盈若麻溜的自己穿衣服,“能够晚走一天也是好的。”
褚巧若为她梳头,“盈盈,你光裕哥哥是奔自己的前程去了,你得为她高兴,是不是?”
盈若嗯了一声,“那是当然!我光裕哥哥可是会鲤鱼跃龙门的。姐姐,我告诉你个秘密。那天在大慈寺,那么多的鲤鱼往外跳,都是跳给光裕哥哥看的。他真的会平步青云的!”
褚巧若手上一滞,“怎么可能?你不是说是因为要下雨吗?”
盈若道:“我后来想了想,要说下雨前水里闷,鱼儿往上跳,可是,为什么光裕哥哥一离开放生池,那些鱼儿就不跳了?所以,我觉得方丈的说法,没准儿也有几分道理。姐姐不要以为那是无稽之谈,若说匪夷所思,能比姐姐的梦有预知能力更匪夷所思的事情吗?”
褚巧若被她这话说的,瞬间无语了。
门从外面打开,带来一阵湿冷的风。
谢氏走了进来,后面跟着的花生收了伞,头几乎垂到了胸前。
“起来了!赶紧吃饭!饭后,你爹爹那里的很多书稿,你帮着整理一下。
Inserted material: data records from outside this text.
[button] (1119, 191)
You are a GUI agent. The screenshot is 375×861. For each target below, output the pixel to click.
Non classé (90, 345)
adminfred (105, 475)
”谢氏道。
盈若讶异,“爹爹的书稿几时用得着我帮着整理了?”
谢氏道:“这不是下雨,又不能外出,给你找点儿事情干。”
盈若从凳子上跳起来,“可我还要去光裕哥哥那里。”
谢氏道:“等雨停了再说吧!”
外面的雨声哗哗,屋内一顿饭却吃得很安静,虽然说食不言,可盈若却觉得说不出的怪异。
谚语曰“早上下雨一天晴,晚上下雨到天明”,何况这一大早下的还是雷雨。
吃过早饭,没等盈若踏进褚兹九的书房,雨就已经停了,只剩下雷声还在远处轰隆。
盈若那里还有心思帮着褚兹九整理书稿啊,脚上套了木屐就要往外跑,被谢氏眼疾手快的给抓住了。“做什么去?”
盈若道:“一早下了这么大的雨,也不知道光裕哥哥今儿走还是不走。我得赶紧去看看!娘亲反正闲来无事,不如就帮爹爹整理吧!正好红袖添香。”
“走了!”谢氏拽住她不放。
盈若一脸的焦急,“娘亲不放手,我怎么走?”
谢氏叹气,“光裕卯时就走了!那会儿还没下雨呢!”
“娘亲说什么?”盈若如遭雷劈般石化,耳朵里嗡嗡的,仿佛什么声音都听不到了。
谢氏伸手摸了摸她的头,“他选择一大早就走,应是不想你面对那种分别的场面吧!别哭鼻子啊!盈若,你已经是大孩子了,你得坚强!”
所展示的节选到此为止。